> _DIRECTIONS_
Output the part of the quotations that starts at "The sensitivity of" and ends at "not against them.", copied word for word.

The past and present are only our means the future is always our end. Thus we never really live but only hope to live.

 

All mankind’s unhappiness derives from one thing: his inability to know how to remain in repose in one room.

 

Let it not be said that I have said nothing new. The arrangement of the material is new.

 

I have only made this letter rather long because I have not had time to make it shorter.

 

Do you wish people to think well of you? Don’t speak well of yourself.

 

Can anything be stupider than that a man has the right to kill me because he lives on the other side of a river and his ruler has a quarrel with mine, though I have not quarrelled with him?

 

When we are in love we seem to ourselves quite different from what we were before.

 

Through space the universe encompasses and swallows me up like an atom through thought I comprehend the world.

 

The least movement is of importance to all nature. The entire ocean is affected by a pebble.

 

Nature is an infinite sphere of which the center is everywhere and the circumference nowhere.

 

Time heals griefs and quarrels, for we change and are no longer the same persons. Neither the offender nor the offended are any more themselves.

 

The strength of a man’s virtue should not be measured by his special exertions, but by his habitual acts.

 

Atheism shows strength of mind, but only to a certain degree.

 

The charm of fame is so great that we like every object to which it is attached, even death.

 

Happiness is neither without us nor within us. It is in God, both without us and within us.

 

Imagination disposes of everything; it creates beauty, justice, and happiness, which are everything in this world.

 

The heart has its reasons of which reason knows nothing.

 

Human beings must be known to be loved but Divine beings must be loved to be known.

 

If we must not act save on a certainty, we ought not to act on religion, for it is not certain. But how many things we do on an uncertainty, sea voyages, battles!

 

It is not good to be too free. It is not good to have everything one wants.

 

Justice and power must be brought together, so that whatever is just may be powerful, and whatever is powerful may be just.

 

Chance gives rise to thoughts, and chance removes them; no art can keep or acquire them.

 

There are two kinds of people one can call reasonable: those who serve God with all their heart because they know him, and those who seek him with all their heart because they do not know him.

 

The finite is annihilated in the presence of the infinite, and becomes a pure nothing. So our spirit before God, so our justice before divine justice.

 

It is the heart which perceives God and not the reason. That is what faith is: God perceived by the heart, not by the reason.

 

Two things control men’s nature, instinct and experience.

 

Justice and truth are too such subtle points that our tools are too blunt to touch them accurately.

 

The sensitivity of men to small matters, and their indifference to great ones, indicates a strange inversion.

 

In faith there is enough light for those who want to believe and enough shadows to blind those who don’t.

 

Faith is different from proof; the latter is human, the former is a Gift from God.

 

Faith certainly tells us what the senses do not, but not the contrary of what they see; it is above, not against them.

 

Faith embraces many truths which seem to contradict each other.

 

Faith indeed tells what the senses do not tell, but not the contrary of what they see. It is above them and not contrary to them.

 

He that takes truth for his guide, and duty for his end, may safely trust to God’s providence to lead him aright.

 

Men often take their imagination for their heart and they believe they are converted as soon as they think of being converted.

 

Since we cannot know all that there is to be known about anything, we ought to know a little about everything.

 

All men’s miseries derive from not being able to sit in a quiet room alone.

 

There are only two kinds of men: the righteous who think they are sinners and the sinners who think they are righteous.

 

It is the fight alone that pleases us, not the victory.

 

In each action we must look beyond the action at our past, present, and future state, and at others whom it affects, and see the relations of all those things. And then we shall be very cautious.

> _RAW DATA_

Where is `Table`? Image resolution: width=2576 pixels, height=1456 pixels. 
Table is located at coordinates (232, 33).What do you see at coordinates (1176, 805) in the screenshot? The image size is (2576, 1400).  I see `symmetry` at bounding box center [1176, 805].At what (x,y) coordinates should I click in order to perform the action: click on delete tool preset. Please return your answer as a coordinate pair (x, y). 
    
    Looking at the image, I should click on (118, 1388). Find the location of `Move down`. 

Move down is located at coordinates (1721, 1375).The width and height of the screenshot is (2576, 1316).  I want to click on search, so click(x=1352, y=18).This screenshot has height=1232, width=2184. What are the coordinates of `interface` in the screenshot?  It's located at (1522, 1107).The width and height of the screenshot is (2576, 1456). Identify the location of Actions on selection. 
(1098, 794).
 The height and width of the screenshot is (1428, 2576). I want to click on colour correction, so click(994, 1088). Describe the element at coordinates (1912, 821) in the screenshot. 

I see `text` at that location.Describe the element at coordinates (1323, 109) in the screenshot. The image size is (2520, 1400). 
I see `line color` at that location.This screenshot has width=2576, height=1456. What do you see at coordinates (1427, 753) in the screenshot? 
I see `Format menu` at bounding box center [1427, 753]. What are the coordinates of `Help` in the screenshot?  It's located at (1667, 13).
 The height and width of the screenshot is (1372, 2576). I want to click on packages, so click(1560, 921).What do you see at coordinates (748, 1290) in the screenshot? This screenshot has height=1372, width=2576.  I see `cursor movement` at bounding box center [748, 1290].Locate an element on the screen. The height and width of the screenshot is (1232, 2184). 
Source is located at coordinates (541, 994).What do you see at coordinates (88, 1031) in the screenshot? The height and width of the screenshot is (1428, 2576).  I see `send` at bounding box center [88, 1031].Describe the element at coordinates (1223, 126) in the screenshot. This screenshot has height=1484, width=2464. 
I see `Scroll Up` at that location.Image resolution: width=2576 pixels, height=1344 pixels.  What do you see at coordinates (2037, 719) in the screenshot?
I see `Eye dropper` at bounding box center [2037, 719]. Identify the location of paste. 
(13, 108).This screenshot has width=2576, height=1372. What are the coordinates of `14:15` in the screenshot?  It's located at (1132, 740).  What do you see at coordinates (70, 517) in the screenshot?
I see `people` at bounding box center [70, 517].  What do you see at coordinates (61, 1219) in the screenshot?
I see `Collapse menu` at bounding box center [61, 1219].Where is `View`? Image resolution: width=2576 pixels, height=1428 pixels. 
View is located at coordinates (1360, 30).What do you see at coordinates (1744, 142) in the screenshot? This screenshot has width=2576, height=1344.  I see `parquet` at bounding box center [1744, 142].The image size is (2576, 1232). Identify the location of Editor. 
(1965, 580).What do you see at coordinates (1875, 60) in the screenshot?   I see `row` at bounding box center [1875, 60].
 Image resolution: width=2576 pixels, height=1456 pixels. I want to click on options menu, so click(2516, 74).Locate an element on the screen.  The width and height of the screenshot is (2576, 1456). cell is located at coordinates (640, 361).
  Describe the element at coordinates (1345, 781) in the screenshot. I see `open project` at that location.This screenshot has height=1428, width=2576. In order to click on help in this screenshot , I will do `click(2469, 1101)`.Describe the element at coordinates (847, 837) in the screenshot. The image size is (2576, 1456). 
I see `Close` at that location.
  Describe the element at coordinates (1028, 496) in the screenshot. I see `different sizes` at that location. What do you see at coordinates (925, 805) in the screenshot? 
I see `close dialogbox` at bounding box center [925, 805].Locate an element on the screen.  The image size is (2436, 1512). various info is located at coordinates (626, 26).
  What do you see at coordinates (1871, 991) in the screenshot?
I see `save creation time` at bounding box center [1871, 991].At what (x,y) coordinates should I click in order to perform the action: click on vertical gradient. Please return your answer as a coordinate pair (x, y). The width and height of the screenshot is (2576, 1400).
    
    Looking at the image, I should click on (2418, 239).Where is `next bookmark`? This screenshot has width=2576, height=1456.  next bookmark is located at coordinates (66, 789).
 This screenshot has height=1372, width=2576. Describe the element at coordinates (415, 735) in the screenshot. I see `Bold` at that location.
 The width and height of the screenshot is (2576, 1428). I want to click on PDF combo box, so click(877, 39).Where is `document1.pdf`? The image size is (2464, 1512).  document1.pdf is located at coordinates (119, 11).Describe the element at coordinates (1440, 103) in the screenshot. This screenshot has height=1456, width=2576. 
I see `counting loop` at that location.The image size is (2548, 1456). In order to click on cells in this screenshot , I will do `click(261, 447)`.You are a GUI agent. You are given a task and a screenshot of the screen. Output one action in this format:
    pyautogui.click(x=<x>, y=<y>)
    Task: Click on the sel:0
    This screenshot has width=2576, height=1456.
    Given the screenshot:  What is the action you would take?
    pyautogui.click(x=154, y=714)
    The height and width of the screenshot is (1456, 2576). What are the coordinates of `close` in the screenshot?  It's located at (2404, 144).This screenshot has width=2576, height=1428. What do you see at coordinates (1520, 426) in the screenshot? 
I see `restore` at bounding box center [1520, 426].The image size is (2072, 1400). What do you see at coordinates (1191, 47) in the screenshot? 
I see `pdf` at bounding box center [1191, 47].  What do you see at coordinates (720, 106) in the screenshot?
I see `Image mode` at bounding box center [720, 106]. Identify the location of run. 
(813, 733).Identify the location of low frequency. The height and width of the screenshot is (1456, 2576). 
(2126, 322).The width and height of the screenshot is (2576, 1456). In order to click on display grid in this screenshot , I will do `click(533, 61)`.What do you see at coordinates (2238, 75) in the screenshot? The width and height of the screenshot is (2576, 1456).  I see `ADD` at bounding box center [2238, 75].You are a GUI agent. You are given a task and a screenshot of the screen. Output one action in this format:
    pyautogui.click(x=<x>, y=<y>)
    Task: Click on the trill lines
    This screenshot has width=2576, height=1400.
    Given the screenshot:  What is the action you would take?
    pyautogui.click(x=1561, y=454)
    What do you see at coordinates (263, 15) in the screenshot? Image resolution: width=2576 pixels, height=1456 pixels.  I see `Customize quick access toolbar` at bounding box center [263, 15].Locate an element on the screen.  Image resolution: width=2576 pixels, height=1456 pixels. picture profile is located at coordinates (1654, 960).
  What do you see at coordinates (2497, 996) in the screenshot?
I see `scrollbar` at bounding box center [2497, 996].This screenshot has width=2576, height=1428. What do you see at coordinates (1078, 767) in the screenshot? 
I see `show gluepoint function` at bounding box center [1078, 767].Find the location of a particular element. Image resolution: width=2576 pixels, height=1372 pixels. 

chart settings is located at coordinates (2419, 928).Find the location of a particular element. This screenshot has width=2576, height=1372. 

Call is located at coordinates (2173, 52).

> _TASK RESULT_
The sensitivity of men to small matters, and their indifference to great ones, indicates a strange inversion.

 

In faith there is enough light for those who want to believe and enough shadows to blind those who don’t.

 

Faith is different from proof; the latter is human, the former is a Gift from God.

 

Faith certainly tells us what the senses do not, but not the contrary of what they see; it is above, not against them.